### WHAT THIS TASK INVOLVES
From the entries below, copy exactly the lines from the one that contains "Click the first" through the one that contains "Click the 列", both included, and only those.

### LISTED ENTRIES
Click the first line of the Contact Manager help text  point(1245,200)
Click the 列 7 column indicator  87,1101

* * *

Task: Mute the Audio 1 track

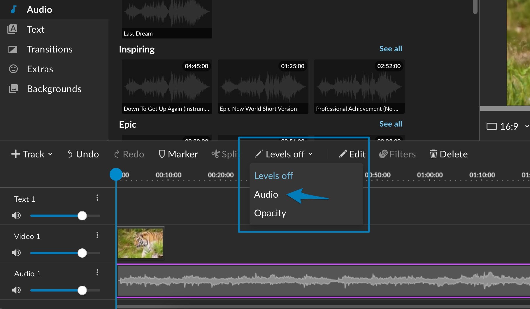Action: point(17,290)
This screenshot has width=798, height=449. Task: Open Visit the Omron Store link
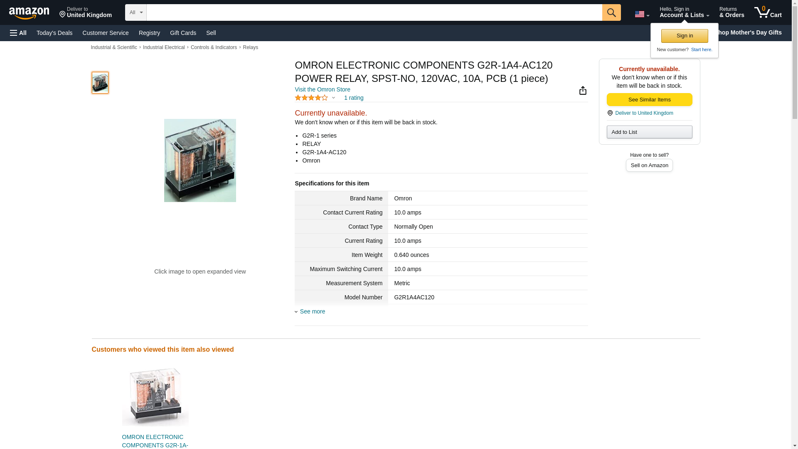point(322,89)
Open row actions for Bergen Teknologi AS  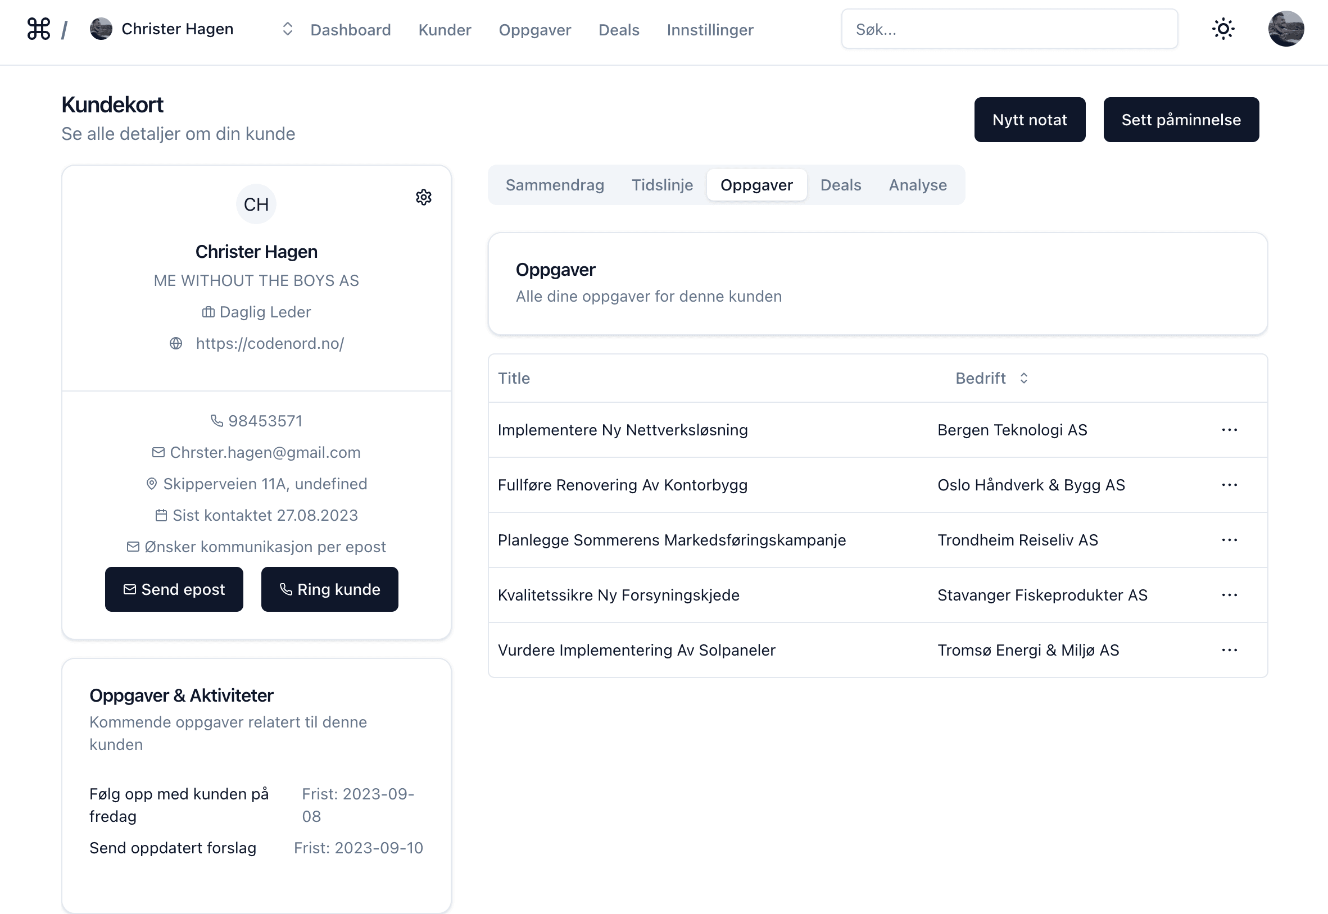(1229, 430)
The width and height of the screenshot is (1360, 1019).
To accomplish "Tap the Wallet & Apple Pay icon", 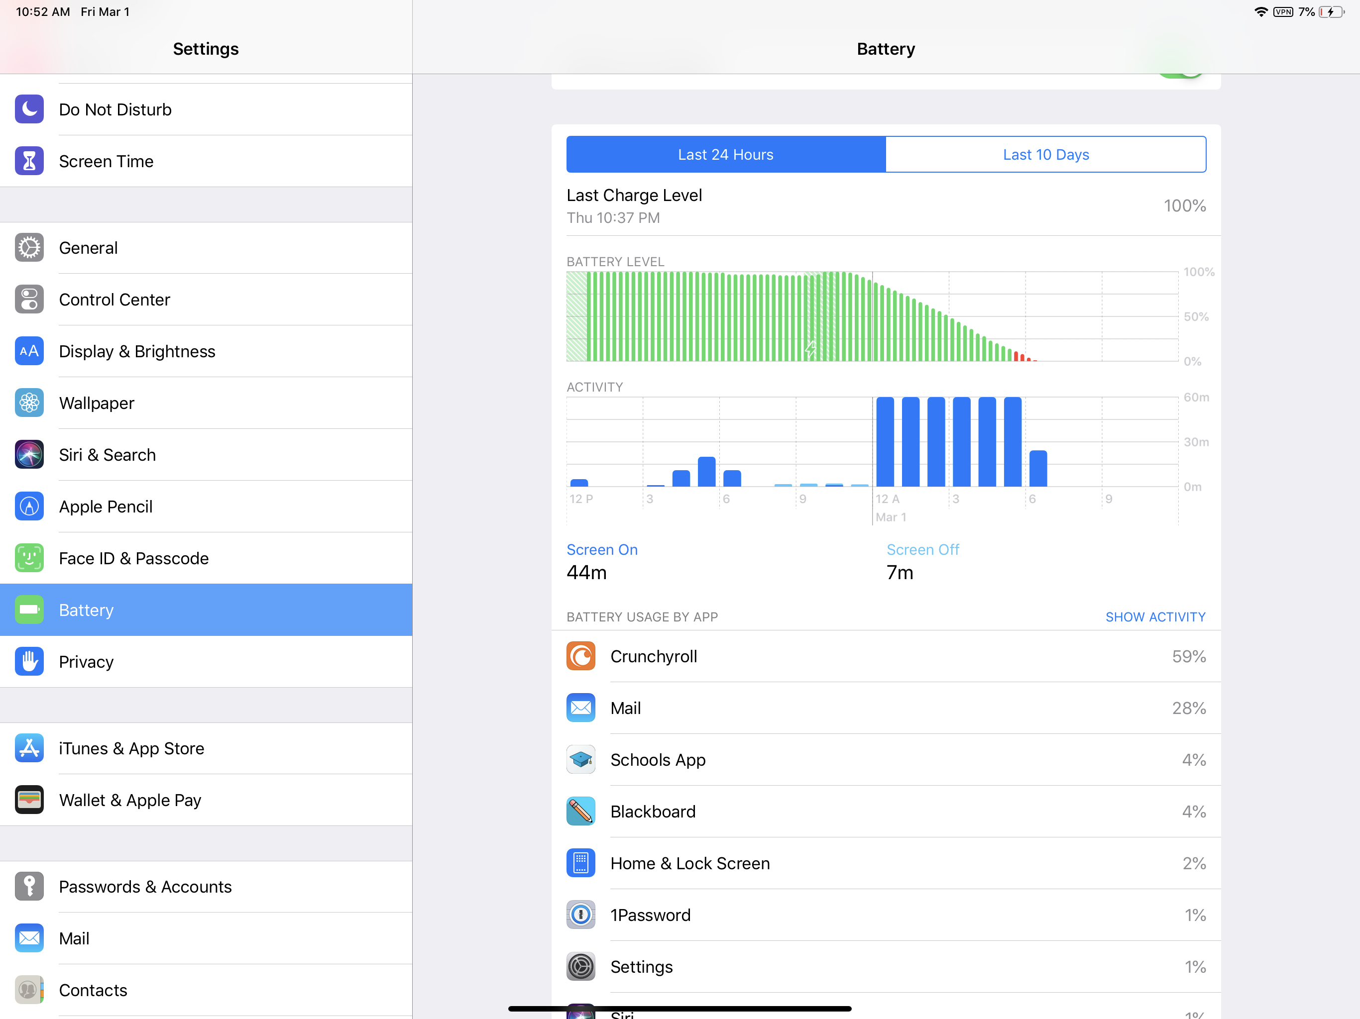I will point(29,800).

--

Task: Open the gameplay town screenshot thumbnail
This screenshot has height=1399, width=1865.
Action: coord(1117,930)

### WRITTEN RESPONSE
Click the first line of the Contact Manager help text  point(1245,200)
Click the 列 7 column indicator  87,1101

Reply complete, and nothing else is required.